First Lady of Niger State

Amina Abubakar Bello is the First Lady of Niger State, Nigeria and an obstetrician, gynaecologist and human rights activist.

== Biography ==
Bello was born in Benin City, Edo State, Nigeria in 1973. She is the daughter of former Niger State Chief Judge Justice Fati Lami Abubakar and former Head of State General Abdulsalami Abubakar. She is married to Niger State Governor Abubakar Sani Bello. She received her tertiary education in ABU Zaria, Nigeria and the United Kingdom. She is a physician who specializes in obstetrics and gynaecology. When her husband was sworn in as Governor of Niger State, Bello provided voluntary service at the General Hospital Minna, where she attended to patients.

In 2016, Bello established the Raise Foundation. The organization has been advocating for better health for women, particularly in the areas of breast and cervical cancer screening and treatment, emphasizing that cervical cancer is the fourth largest cause of death among women and affects around 4.1 million people. Furthermore, at least 80% of those infected are from low- and middle-income nations such as Nigeria. Through her foundation and with support from the Mainstream Foundation, Bello established a state-of-the-art women's development centre in Kontagora meant to provide healthcare services to women affected by vesicovaginal fistula (VVF).

== Views ==
As part of her advocacy on breast cancer campaigns, Bello identified the vital role played by religious leaders, saying “We need to differentiate between religion and our health. We cannot go to Churches or mosques for our pastors and imams to treat us for cancer. Yes, we can pray because it is only God that can cure us, but God has given us the tools that we need to use to get that cure." Bello advocated for the establishment of creches in government and non-governmental organizations in Nigeria to ease the task of exclusive breastfeeding among nursing mothers.
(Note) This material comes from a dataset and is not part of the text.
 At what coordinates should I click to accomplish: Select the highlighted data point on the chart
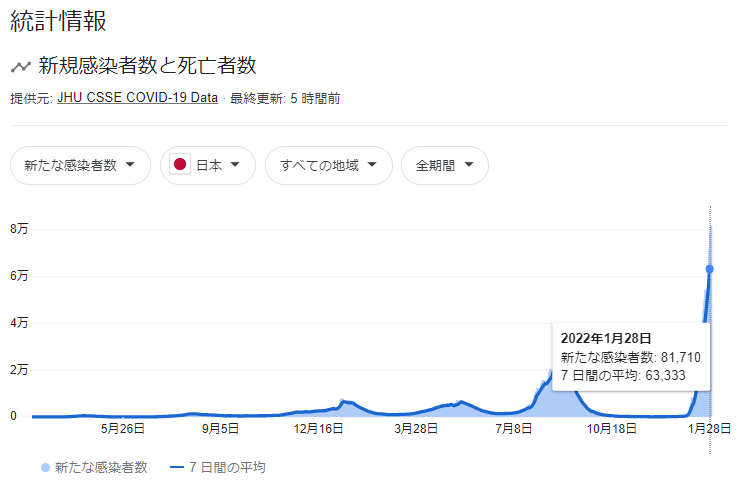(710, 268)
As the Chairperson of the GBV Management Committee, Bello advocated for the enactment of laws against gender-based violence in Niger State noting that there is the need to establish more referral centres in all the General Hospitals in the state to address the issue of rape and other abuses. Bello is also an advocate for female education as she is of the view that girls have globally proven over time that when allowed access to education, skill acquisition and opportunities they will not only be agents of change but positive role models in society. Seeking for inclusiveness of women in appointed and elective positions, Bello calls for a change of narrative through both religious and traditional ways.

On insecurity, Bello expressed her dismay at the inhumane treatment given to the Tagina boys while in captivity and advised the victims to not allow the ugly incident to demoralize them from going to school again. During the commencement of the second phase of COVID-19 vaccination in Niger State, Bello urged the citizens to be more conscious of the dangerous nature of the pandemic. She also expressed opposition to agitators and secessionists and urged them to rethink their intentions of a divided Nigeria.

In 2021, there were allegations over her NGOs involvement in selling water to the residents of the state capital Minna, which she denied.